### DATA SHOWN

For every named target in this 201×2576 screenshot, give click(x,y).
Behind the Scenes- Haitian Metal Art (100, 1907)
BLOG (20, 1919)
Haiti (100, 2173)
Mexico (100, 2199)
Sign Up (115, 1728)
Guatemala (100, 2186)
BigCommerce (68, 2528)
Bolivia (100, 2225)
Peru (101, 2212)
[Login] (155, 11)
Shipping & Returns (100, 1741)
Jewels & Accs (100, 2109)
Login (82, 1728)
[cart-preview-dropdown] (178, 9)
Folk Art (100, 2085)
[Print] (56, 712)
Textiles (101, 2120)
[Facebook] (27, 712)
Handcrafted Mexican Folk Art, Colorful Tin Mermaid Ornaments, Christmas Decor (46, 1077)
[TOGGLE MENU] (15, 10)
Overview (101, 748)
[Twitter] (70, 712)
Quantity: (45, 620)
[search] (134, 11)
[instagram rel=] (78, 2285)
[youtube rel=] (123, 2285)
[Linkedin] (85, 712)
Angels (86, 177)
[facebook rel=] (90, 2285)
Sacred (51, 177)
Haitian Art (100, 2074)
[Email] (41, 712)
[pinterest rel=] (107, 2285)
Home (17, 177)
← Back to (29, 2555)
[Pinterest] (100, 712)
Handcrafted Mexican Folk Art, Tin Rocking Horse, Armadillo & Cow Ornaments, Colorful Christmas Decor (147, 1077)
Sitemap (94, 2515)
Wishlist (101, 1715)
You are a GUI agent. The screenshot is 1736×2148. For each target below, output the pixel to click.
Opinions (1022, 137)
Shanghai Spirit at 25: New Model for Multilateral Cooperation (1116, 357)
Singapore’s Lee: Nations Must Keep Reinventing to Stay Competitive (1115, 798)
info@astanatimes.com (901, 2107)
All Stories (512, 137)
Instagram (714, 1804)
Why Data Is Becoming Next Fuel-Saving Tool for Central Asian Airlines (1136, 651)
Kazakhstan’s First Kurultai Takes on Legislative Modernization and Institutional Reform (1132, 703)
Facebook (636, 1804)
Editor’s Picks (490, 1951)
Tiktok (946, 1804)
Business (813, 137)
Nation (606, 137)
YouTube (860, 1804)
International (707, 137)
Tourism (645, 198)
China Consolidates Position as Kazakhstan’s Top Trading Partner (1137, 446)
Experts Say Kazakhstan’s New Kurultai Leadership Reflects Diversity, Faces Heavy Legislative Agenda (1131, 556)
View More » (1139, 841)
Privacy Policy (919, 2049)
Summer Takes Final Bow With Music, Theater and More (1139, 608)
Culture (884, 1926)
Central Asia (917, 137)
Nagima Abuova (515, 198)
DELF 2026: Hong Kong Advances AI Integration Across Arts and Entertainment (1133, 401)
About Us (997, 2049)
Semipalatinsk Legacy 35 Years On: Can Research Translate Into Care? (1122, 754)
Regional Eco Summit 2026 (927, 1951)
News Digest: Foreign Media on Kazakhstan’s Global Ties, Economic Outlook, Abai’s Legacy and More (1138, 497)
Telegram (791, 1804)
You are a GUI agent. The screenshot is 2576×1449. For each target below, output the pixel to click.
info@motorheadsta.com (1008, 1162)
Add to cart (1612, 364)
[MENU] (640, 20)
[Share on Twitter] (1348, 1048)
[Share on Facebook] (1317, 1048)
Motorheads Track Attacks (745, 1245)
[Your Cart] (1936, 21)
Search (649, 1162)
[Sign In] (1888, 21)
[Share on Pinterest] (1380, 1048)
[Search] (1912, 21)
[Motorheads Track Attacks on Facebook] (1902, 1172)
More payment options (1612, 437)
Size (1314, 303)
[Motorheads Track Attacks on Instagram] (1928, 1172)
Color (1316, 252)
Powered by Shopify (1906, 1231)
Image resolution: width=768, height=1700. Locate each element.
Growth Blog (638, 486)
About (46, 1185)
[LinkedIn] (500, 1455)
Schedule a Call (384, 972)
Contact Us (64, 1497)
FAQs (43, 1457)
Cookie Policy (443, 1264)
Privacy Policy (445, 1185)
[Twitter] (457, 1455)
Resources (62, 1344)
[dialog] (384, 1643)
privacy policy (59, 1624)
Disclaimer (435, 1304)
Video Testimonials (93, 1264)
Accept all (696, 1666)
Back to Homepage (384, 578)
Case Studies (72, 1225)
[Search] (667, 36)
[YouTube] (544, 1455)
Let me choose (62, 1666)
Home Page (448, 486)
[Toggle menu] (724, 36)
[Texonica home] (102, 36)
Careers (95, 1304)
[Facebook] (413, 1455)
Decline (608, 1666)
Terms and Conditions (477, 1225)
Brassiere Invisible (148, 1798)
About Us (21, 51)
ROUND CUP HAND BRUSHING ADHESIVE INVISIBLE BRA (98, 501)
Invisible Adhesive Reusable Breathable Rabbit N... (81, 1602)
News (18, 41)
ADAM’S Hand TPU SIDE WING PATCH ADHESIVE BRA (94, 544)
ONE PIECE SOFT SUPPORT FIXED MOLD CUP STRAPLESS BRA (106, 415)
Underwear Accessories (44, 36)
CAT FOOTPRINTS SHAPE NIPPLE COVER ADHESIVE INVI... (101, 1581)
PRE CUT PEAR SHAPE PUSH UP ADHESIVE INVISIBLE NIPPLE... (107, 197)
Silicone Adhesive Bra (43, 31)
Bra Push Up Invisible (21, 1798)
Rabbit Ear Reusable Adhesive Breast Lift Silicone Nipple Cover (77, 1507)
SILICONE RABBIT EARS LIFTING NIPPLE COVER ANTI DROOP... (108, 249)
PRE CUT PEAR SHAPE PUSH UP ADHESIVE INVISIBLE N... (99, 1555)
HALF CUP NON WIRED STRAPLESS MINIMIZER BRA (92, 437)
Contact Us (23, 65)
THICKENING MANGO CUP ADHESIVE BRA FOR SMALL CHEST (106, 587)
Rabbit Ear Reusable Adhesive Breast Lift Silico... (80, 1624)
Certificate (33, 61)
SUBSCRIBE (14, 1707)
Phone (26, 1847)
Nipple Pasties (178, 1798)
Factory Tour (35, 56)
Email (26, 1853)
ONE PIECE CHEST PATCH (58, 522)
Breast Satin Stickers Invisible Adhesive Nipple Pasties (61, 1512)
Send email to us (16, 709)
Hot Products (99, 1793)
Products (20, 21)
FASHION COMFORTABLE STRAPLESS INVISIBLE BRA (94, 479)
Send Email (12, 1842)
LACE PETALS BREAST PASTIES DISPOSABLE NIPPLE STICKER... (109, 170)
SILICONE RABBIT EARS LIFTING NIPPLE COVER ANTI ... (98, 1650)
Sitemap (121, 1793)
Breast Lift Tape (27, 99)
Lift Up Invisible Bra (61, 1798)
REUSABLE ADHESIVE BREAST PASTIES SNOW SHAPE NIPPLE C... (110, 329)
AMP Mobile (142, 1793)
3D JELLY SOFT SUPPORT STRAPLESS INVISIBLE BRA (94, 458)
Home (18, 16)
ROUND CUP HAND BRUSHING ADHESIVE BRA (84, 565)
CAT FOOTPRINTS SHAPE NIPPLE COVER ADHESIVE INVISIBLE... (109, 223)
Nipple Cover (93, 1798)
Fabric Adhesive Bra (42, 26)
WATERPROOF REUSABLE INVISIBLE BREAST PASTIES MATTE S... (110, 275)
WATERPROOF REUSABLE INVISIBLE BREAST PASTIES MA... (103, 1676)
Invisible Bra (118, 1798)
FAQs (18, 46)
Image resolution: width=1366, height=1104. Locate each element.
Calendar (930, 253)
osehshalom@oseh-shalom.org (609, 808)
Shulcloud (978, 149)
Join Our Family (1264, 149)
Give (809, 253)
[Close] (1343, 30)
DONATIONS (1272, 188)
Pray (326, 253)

### WHAT THE EXERCISE ASKS
Copy out every line from the data above that has "Haitian" in it.

### TASK SOLUTION
Behind the Scenes- Haitian Metal Art (100, 1907)
Haitian Art (100, 2074)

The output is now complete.